Private Label in China 2010: A Market Analysis

Access Asia
December 2, 2010
82 Pages - SKU: ACS6002933
License type:
Countries covered: China

This report covers the existence and development of private label (otherwise known as own brand and store brand) goods within the retailing industry in the People’s Republic of China, and includes coverage of both food and non-food products offered as private label by leading retail chains in China.

KEY REPORT FEATURES

This recently updated report includes:

  • An historical analysis of the development of private label in China to date by sector;
  • Case studies and examples of private label lines among key retail companies within the key retail sectors;
  • Case studies of private label innovation, packaging design, co-branding, multiple availability, copyright infringement, quality issues, online sales, segment penetration, shelf placement and price point competition with leading national/global brands in each sector.
  • Analysis of consumer and supplier responses to the development of private label;
  • An overview of China’s total retail market with sales statistics up to 2010;
  • Analysis of the total historical private label market t value up to 2009 and forecast growth up to 2014;
  • Store checks giving examples of private label goods in key sectors, including product description, brand name, retail company, pack size and price;
  • Overview of China’s demographics and macroeconomics.




Additional Information

Executive Summary

Proprietary brands seem to have been adopted quite early by domestic retailers, contrary to the popular belief that foreign retailers were to first to introduce private label into the country. Based on available sources, Shanghai Kaikai Department Store was the first to introduce a store brand in 1987, under the Kaikai name, for a line of apparel. Perhaps the health and beauty chain store belonging to Hong Kong’s Hutchison Whampoa Ltd., Watson’s, was next. Watson’s entered China in 1989.
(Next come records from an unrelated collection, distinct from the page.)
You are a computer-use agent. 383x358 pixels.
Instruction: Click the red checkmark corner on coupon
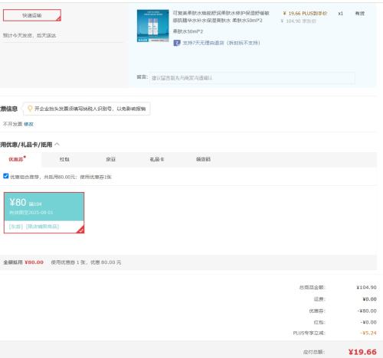(80, 229)
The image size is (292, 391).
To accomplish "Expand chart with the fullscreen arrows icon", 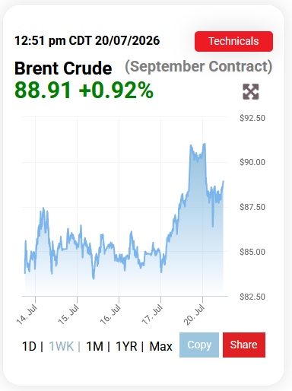I will point(251,91).
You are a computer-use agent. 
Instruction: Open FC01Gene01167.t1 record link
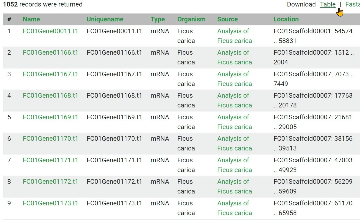(x=50, y=74)
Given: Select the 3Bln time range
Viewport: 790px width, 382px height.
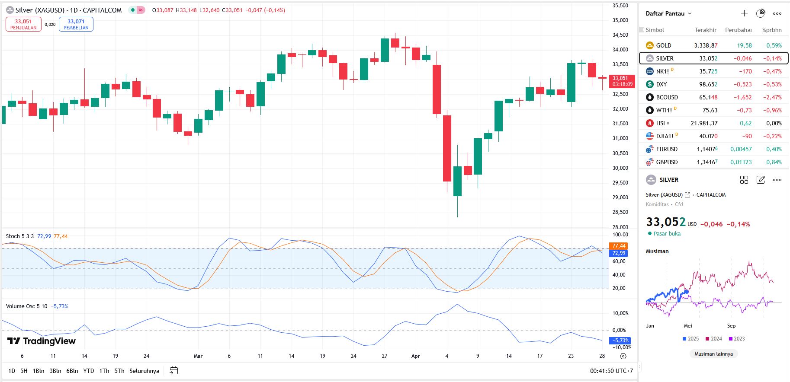Looking at the screenshot, I should tap(55, 371).
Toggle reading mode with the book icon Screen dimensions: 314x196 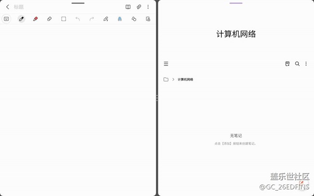pos(128,7)
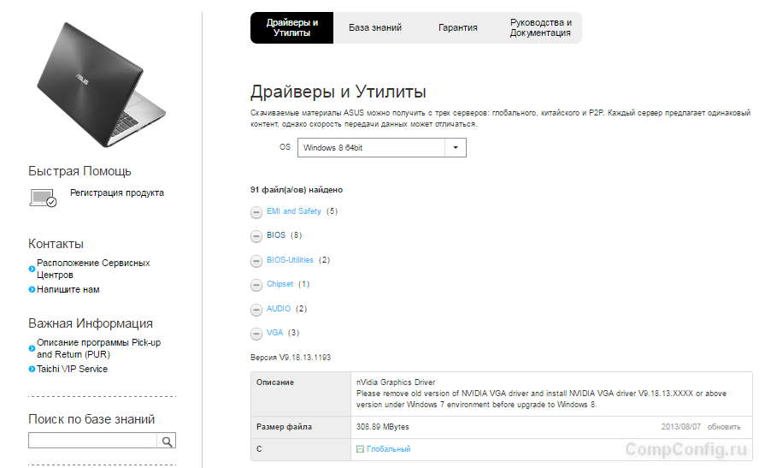The image size is (765, 468).
Task: Collapse the BIOS-Utilities section
Action: pos(256,261)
Another local retailer, in this instance Nong Gong Shang, also had an early start with private label with the introduction of its first private label lines in 1995, ahead of France’s Carrefour, which introduced its Carrefour Quality Line only in 1999. Shanghai-based Lianhua was also relatively early, with its private label appearing in 1996. However, the significant adoption of private label in China only really started to grow with the opening up of the country’s retail market to foreign retailers and the expansion of modern retailing.

So, private label already has more than 20 years of history in China, but for most of that time the presence and significance has been negligible. Yet, in the last five years, that situation has significantly changed. Private label sales and product variety have begun to show very significant growth in the last few years, and with that growth an increased significance in the total retail market. The ramifications are only just starting to be felt in the wider retail, fresh produce and manufacturing industries in China, but already their significance is already beginning to emerge as profound changes in the way these industries work.
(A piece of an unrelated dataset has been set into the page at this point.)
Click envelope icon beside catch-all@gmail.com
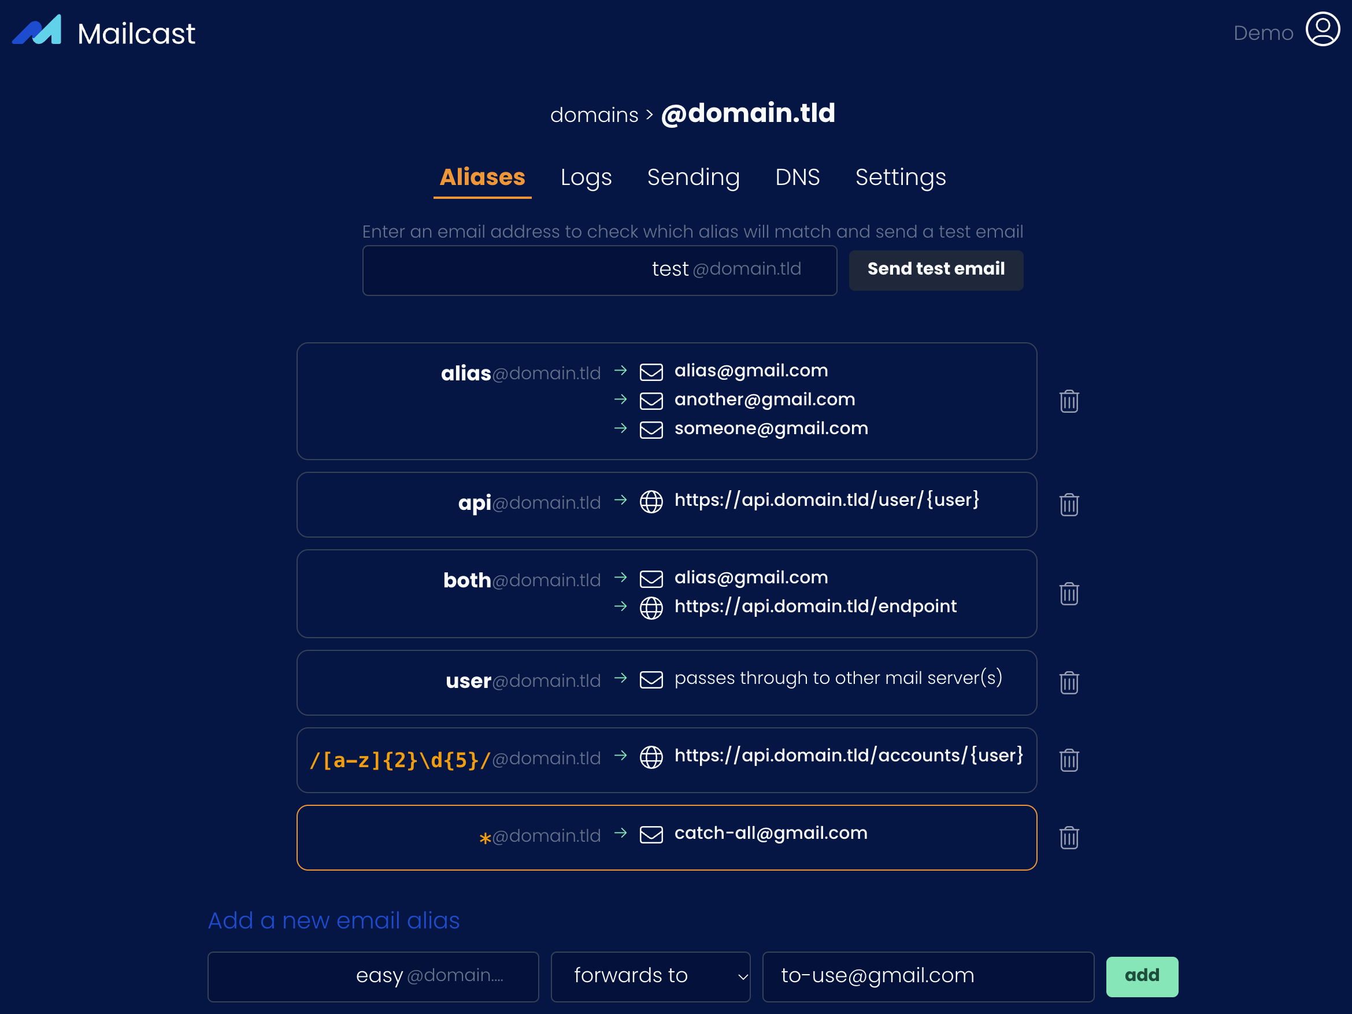The height and width of the screenshot is (1014, 1352). [651, 834]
This latest edition is much expanded on the previous one, and includes a wide range of case studies of private label development at leading retailers in China. As well as private label product ranges and price comparisons, the report also looks at the varying strategies for private label development across different retail sectors, and among the leading players in each sector, compares packaging and shelf-placement strategies, covers the emergence of different private label brands for low/mid/high-price product ranges and analyses the changing retailer-consumer and retailer-supplier relationships as private label becomes increasingly significant to more sectors of the market.
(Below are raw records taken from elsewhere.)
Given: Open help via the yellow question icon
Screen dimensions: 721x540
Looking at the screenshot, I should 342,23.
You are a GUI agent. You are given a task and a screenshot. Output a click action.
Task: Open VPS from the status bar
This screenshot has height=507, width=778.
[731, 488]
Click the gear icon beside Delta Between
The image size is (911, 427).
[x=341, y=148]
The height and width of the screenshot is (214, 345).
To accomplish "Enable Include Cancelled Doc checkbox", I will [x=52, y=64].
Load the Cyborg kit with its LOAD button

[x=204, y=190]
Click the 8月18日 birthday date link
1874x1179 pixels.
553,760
Our findings show that, at the current rate of development, private label is going to become very significant to retailers, suppliers and consumers in the coming years. In more developed retail economies, private label tends to come to the fore once a high degree of market penetration and consolidation has been reached, but China (as usual) is proving different. China’s retailers are heading into private label faster and sooner than the old model of retail development would predict, and it will have a significant role to play in shaping how the retail industry develops in the coming years.